_Task directions_
The lines from the first line of the entries through the line containing "The image size is (440, 330)." are to be repeated exactly, with both of those lines included.

Top of Material to process

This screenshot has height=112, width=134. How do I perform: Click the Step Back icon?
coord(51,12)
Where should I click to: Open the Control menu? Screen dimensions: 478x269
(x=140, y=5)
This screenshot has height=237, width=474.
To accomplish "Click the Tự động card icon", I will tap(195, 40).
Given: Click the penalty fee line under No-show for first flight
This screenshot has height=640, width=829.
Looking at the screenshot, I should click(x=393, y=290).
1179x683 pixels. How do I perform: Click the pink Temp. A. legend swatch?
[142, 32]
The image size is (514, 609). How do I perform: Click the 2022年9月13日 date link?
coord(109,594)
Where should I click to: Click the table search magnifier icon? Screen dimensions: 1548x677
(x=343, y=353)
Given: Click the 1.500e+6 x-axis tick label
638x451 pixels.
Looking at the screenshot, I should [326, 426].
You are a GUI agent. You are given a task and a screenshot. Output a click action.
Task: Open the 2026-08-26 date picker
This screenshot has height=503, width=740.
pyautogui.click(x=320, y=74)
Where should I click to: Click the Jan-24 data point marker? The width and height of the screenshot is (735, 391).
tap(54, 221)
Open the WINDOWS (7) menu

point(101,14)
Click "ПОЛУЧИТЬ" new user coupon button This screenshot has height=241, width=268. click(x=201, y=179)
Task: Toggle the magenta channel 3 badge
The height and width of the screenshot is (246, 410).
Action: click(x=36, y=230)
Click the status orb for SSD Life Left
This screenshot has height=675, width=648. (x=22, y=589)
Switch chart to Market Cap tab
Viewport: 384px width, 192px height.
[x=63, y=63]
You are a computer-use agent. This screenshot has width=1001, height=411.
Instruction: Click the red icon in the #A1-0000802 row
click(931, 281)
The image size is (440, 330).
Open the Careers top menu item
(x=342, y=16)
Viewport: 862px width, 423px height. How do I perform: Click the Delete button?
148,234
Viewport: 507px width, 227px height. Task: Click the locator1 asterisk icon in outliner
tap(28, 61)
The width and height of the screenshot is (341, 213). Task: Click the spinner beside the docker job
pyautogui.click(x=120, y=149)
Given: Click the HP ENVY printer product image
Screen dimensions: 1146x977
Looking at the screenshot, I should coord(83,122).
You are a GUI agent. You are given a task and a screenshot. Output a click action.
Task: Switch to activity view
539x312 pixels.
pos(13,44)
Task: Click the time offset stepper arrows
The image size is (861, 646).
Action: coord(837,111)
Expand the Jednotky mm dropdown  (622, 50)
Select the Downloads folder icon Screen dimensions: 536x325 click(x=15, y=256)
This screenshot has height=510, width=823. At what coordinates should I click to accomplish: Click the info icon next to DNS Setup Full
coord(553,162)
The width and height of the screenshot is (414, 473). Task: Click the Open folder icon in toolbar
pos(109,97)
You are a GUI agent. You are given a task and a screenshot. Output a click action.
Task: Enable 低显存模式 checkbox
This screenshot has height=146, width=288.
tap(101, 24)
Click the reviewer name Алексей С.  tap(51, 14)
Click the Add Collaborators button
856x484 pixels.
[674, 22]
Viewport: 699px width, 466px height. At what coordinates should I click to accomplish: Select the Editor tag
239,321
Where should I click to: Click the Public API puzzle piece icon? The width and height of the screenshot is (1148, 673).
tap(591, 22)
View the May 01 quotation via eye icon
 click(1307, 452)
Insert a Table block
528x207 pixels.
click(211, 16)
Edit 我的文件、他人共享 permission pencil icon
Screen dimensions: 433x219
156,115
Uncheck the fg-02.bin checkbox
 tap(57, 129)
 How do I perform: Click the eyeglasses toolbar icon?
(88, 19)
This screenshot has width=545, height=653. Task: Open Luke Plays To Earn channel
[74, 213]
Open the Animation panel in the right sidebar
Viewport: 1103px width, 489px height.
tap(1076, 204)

Bottom of Material to process

_Completed exercise_
This screenshot has height=112, width=134. How do I perform: Click the Step Back icon?
coord(51,12)
Where should I click to: Open the Control menu? Screen dimensions: 478x269
(x=140, y=5)
This screenshot has height=237, width=474.
To accomplish "Click the Tự động card icon", I will tap(195, 40).
Given: Click the penalty fee line under No-show for first flight
This screenshot has height=640, width=829.
Looking at the screenshot, I should click(x=393, y=290).
1179x683 pixels. How do I perform: Click the pink Temp. A. legend swatch?
[142, 32]
The image size is (514, 609). How do I perform: Click the 2022年9月13日 date link?
coord(109,594)
Where should I click to: Click the table search magnifier icon? Screen dimensions: 1548x677
(x=343, y=353)
Given: Click the 1.500e+6 x-axis tick label
638x451 pixels.
Looking at the screenshot, I should [326, 426].
You are a GUI agent. You are given a task and a screenshot. Output a click action.
Task: Open the 2026-08-26 date picker
This screenshot has height=503, width=740.
pyautogui.click(x=320, y=74)
Where should I click to: Click the Jan-24 data point marker? The width and height of the screenshot is (735, 391).
tap(54, 221)
Open the WINDOWS (7) menu

point(101,14)
Click "ПОЛУЧИТЬ" new user coupon button This screenshot has height=241, width=268. click(x=201, y=179)
Task: Toggle the magenta channel 3 badge
The height and width of the screenshot is (246, 410).
Action: click(x=36, y=230)
Click the status orb for SSD Life Left
This screenshot has height=675, width=648. (x=22, y=589)
Switch chart to Market Cap tab
Viewport: 384px width, 192px height.
[x=63, y=63]
You are a computer-use agent. This screenshot has width=1001, height=411.
Instruction: Click the red icon in the #A1-0000802 row
click(931, 281)
The image size is (440, 330).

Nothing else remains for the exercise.